We’ve all been faced with difficult choices in our lives. Sometimes it’s choosing between two (or more!) fantastic job opportunities—which might or might not involve moving to a new company, or a new city. Other times it’s about what your career track itself will look like, such as whether you want to shift to part-time or freelance work in order to spend more quality time with your children for a few years.
Regardless of the circumstances, it can be difficult to even determine the best methodology for making your decision. Therefore we suggest that, as a tool for self-improvement, you practice some methods for making decisions with smaller, less life-changing decisions. Then you will learn which tools work best for you, and have confidence in your ability when the time comes to use them for those decisions that will have greater consequences.
- One of the first questions to ask yourself is whether you are the type of person who makes decisions best in the silence of your own thoughts, or by bouncing your ideas off other people. If you tend toward doing it yourself, then making a chart or a grid is a good idea. Include the criteria that really matter to you, and rate each option based on those criteria. Make sure that you include all types of criteria, from a financial cost/benefit analysis to your own potential for growth, experience or connections made in the new work environment. Make sure to do this over the course of a few days, giving yourself a chance to think of other criteria and/or other issues that need to be considered.
- Another methodology is to role play each option. This involves imagining what life would be like in each situation, and even acting it out (in the silence of your home office, or with a trusted sidekick if you want someone to add realism to the situation). What would it be like to have the role of X at Y company? Would you be proud to be connected with them, doing this new work? Would you look forward to the new challenges and opportunities?

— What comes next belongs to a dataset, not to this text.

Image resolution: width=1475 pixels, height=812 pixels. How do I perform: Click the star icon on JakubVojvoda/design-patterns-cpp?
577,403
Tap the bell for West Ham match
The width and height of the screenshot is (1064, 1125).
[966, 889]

- If you make decisions better by talking them out with someone else, then find a trusted someone to talk it over with. In this case, you want to pay attention to what you are saying, and how you are talking about each option. This is because, in many cases, our subconscious or intuition has some pretty clear ideas about each option, but we’re seldom easily able to get in touch with that level. Instead, listen to yourself working to convince the other person why you should—or should not—take job X or Y, and why. Those will be pretty clear indicators of the path you should take.